Wczoraj (4 listopada) informowaliśmy o poszukiwaniu ozdrowieńców, którzy mogliby oddać osocze dla chorego Stanisława Czermaka, ratownika medycznego z Tarnowa. Mężczyzna w stanie krytycznym leżał w śpiączce pod respiratorem w szpitalu w Brzesku, a nadzieją na jego wyzdrowienie miało być właśnie przetoczenie osocza osób, które pokonały chorobę COVID-19. Niestety dzisiaj (5 listopada) nadeszła smutna wiadomość o śmierci Stanisława Czermaka.

Informację o zgonie ratownika przekazali za pośrednictwem mediów społecznościowych jego koledzy z pogotowia ratunkowego, zamieszczając wzruszające pożegnanie. 

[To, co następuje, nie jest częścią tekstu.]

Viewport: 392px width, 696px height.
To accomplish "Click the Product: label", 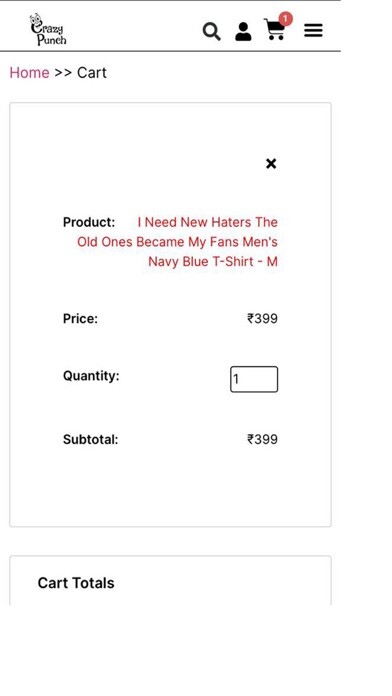I will point(89,222).
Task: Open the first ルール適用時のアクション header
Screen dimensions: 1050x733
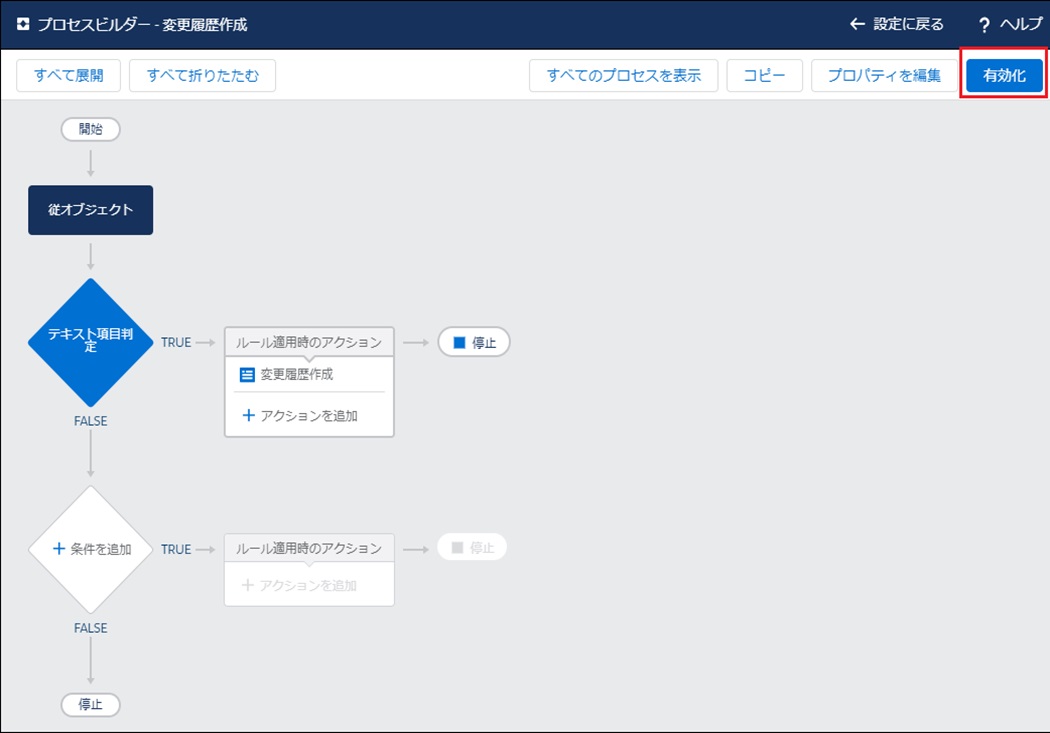Action: (309, 342)
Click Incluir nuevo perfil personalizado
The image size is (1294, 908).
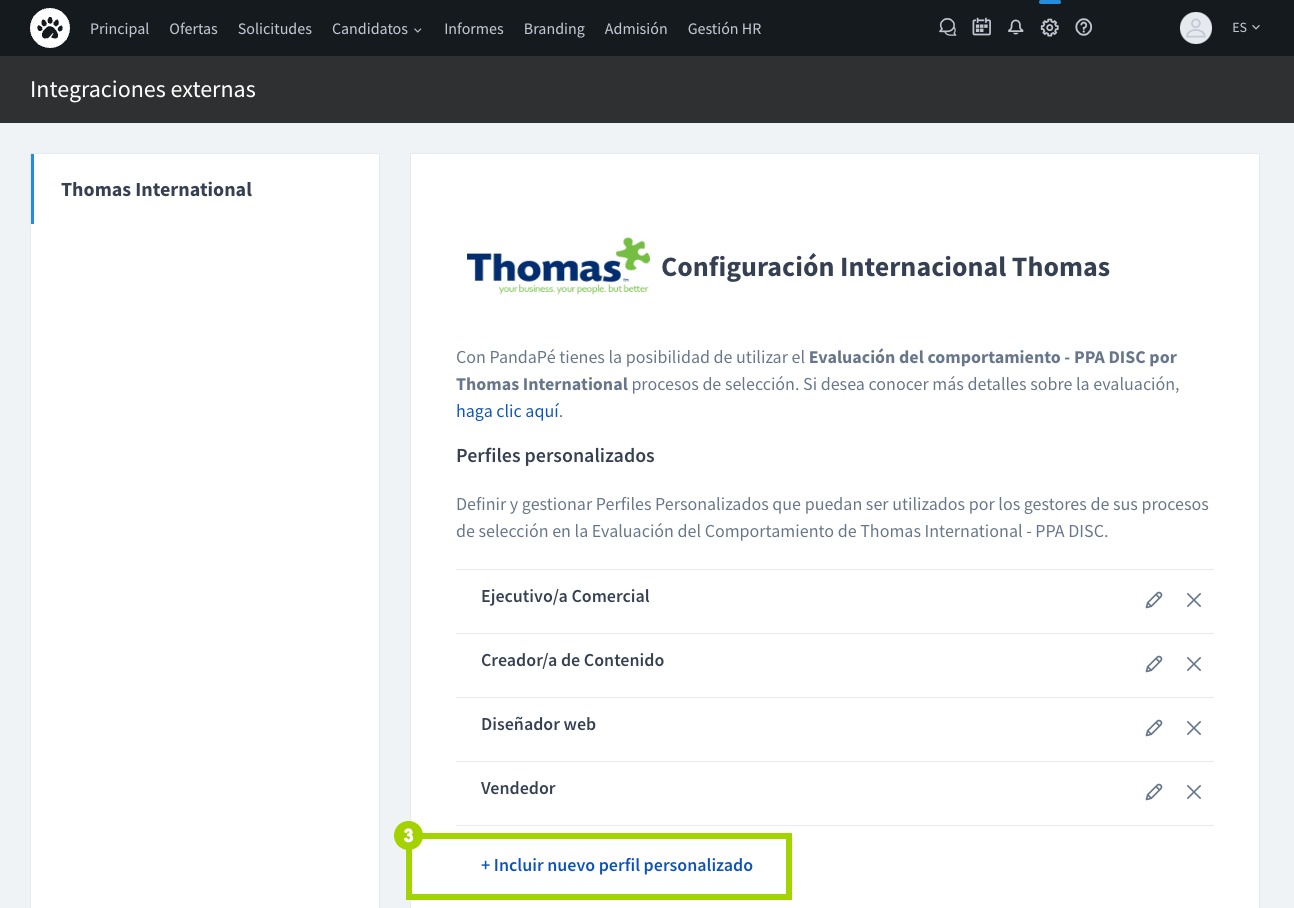click(617, 865)
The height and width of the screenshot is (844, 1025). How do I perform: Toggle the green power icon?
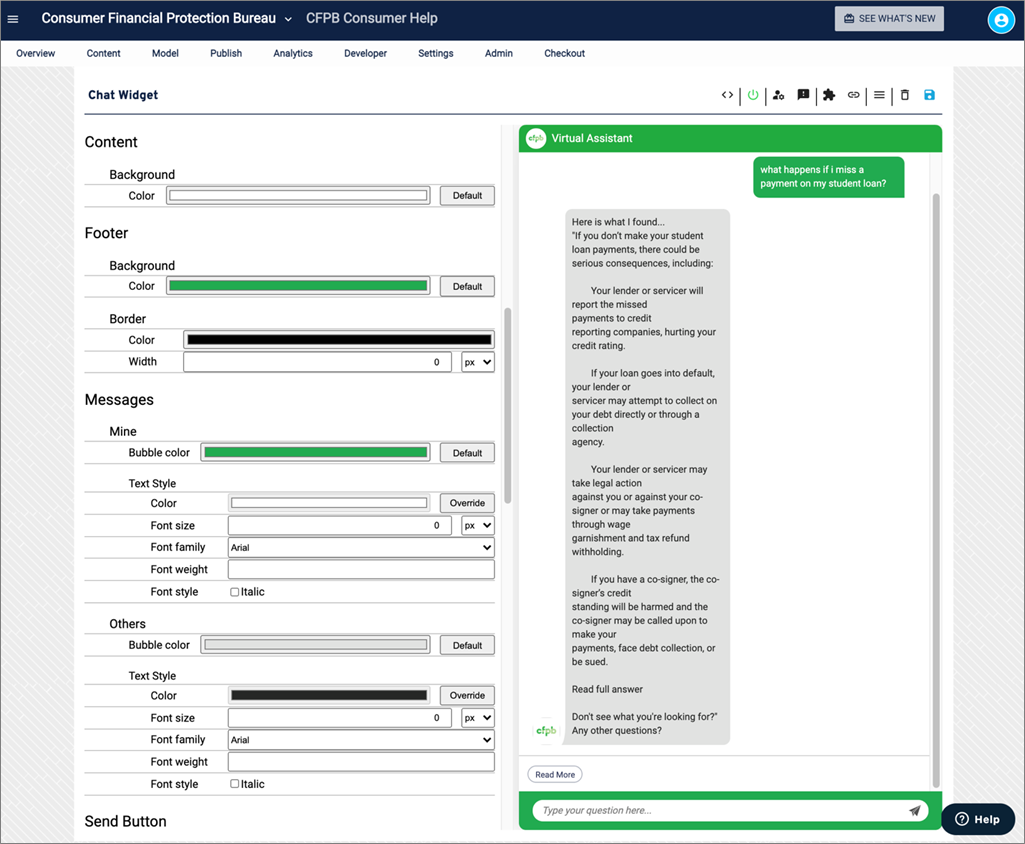753,95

- Miał ogromne poczucie humoru, nie raz rozbawiał wszystkich do łez. Swoim pozytywnym usposobieniem dodawał otuchy i sprawiał, że zły dzień stawał się dla każdego lepszy. Dzisiaj odszedł na wieczny dyżur nasz kolega Staszek. Wieloletni pracownik Pogotowia Ratunkowego w Tarnowie. Doświadczony kierowca karetki, ratownik medyczny, dyspozytor medyczny, kolega i przyjaciel... - pożegnali zmarłego Stanisława Czermaka jego koledzy z pogotowia ratunkowego.